Walking in from the bullpen at Riverfront Stadium that muggy Wednesday evening, Rick Wise knew he was in for some trouble. He’d been fighting the flu for days. In his previous start at Shea Stadium, he’d wheezed through five innings, allowing seven hits to the light-hitting Mets in a 6-5 loss for his Phillies. He still felt lousy.

“But it was my turn to take the ball,” Wise says. “So I was going to take the ball, because nobody much cared if you were feeling 100 percent. If it’s your day, it’s your day.”

The bullpen session had been terrible. His warm-ups before the bottom of the first were just as bad. Somehow, he induced Pete Rose and George Foster to ground out, and struck out Lee May. He walked to the dugout figuring he’d just gotten away with larceny.

“It felt like my ball was stopping midway to the plate,” Wise recalls over the telephone with a chuckle from his longtime home in Beaverton, Ore. “I mean, I had nothing.”

Larry Bowa, playing shortstop that night, backs up that memory.
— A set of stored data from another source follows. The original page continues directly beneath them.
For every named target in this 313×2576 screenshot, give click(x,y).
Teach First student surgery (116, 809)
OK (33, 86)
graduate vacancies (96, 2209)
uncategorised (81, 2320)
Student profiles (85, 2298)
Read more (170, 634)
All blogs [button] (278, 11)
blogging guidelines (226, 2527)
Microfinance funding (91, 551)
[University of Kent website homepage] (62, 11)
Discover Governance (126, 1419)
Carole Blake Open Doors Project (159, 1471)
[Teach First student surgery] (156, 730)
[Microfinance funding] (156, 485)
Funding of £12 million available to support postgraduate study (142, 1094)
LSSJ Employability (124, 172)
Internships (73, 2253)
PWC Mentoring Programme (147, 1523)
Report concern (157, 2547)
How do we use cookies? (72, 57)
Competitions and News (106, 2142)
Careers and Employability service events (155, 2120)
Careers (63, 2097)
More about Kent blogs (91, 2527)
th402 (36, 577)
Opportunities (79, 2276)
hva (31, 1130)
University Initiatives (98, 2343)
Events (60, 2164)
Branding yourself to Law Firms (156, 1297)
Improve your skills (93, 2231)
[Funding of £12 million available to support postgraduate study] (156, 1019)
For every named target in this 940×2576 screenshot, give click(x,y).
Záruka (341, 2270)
“It’s a funny game, though,” Bowa says. “The nights you feel terrible, sometimes those are the nights you do something amazing.”
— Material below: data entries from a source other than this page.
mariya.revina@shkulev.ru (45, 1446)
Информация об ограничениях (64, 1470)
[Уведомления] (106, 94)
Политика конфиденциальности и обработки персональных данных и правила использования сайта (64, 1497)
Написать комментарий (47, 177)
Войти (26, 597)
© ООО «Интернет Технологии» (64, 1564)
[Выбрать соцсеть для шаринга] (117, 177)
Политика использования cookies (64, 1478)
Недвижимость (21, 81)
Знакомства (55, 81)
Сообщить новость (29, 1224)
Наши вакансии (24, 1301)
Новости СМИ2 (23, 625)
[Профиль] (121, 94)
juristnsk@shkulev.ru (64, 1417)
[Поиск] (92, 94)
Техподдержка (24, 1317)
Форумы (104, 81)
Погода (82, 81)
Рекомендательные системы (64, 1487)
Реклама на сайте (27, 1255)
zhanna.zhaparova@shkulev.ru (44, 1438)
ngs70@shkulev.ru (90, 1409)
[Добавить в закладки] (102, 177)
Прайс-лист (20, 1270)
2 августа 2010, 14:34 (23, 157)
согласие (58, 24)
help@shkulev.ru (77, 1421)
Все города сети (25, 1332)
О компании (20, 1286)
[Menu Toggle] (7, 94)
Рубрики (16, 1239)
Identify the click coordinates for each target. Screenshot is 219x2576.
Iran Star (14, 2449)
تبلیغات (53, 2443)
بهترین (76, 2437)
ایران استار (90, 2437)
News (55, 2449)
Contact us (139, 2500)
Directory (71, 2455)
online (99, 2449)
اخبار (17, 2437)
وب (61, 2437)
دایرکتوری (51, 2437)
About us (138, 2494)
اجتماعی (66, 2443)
Across the next 90 minutes that June 23 of 1971, the heat helped Wise, sweating away his misery. Cincinnati, defending NL champs, was scuffling that year but still the Big Red Machine of lore: Rose, Johnny Bench, Tony Perez, May, Hal McRae. But they were also jumpy, hacking at a lot of first pitches.

Rick Wise after throwing a no-hitter and belting two homers in the same game vs. the Reds in 1971.AP

Meanwhile, Wise did what pitchers have always longed to do when allowed to take a slot in a batting order: help his own cause. In the top of the fifth, Ross Grimsley hung a high slider and Wise drilled it over the left-field fence, turning a 1-0 lead to 3-0. He retired the first 16 Reds he faced, then allowed a walk to Dave Concepcion. Usually a fly ball pitcher, he handcuffed everyone; only five balls left the infield.

“But you always knew one thing when you faced those Reds,” Wise says, “you never could score too many runs against them.”

So Wise did what he could to help: Leading off the eighth, he worked a 2-0 count against Clay Carroll, then looked down to third-base coach George Myatt who immediately turned his back. “I took that as a green light,” Wise said. And when Carroll grooved one, Wise clobbered that, too.

“One of those nights,” Wise says.

“Just thrilling to watch,” says Bowa.

It was more than that. It was, unquestionably, one of the greatest games a player ever enjoyed. In the ninth, one out to go, Pete Rose slapped a full-count fastball straight into John Vukovich’s glove at third. Think of it: A no-hitter. Two home runs. Ninety-four pitches. Against the most celebrated offensive team of the 1970s. All in a tidy 1 hour and 53 minutes.

The DH came to the American League two years later, and will inevitably become law in the NL, too — and could be permanent by the time the next CBA is ratified. And that will make it official, and forever.

June 23, 1971: The best day a pitcher ever had.

“I’m very proud of that game,” Wise says, wonder still in his voice 49 years later. “I’m the only player in history to throw a no-no and have two home runs. That’s really something.”

Wise was no fluke with the bat. He hit six homers that ’71 year, 15 for his career. One of his biggest disappointments was playing four years for the Red Sox (leading them with 19 wins in 1975; winning epic Game 6 in relief) and never got a crack at Fenway’s left-field wall.

“It felt like you could just tap it over that monster,” he says, “and as a pitcher you’re certainly well aware of that. Broke my heart to never take aim at it.”

Wise had a terrific career, 188-181 across 18 seasons with five teams, including his first-ever win on June 21, 1964 — the nightcap of a Father’s Day doubleheader in which Jim Bunning pitched a perfect game against the Mets in the opener.

“Rick was a battler,” Bowa says. “He was traded the next year straight-up for Steve Carlton and you look at that now different than you did then. They were two very good pitchers. It seemed an absolutely even trade.”

But even Lefty, for all 329 wins and 4,136 strikeouts, never had a day quite like Rick Wise did on June 23, 1971. Because nobody ever did.

“I just wanted to give my team a chance to win every time I pitched,” Wise says, and no pitcher has ever better lived up to that credo. And none ever will.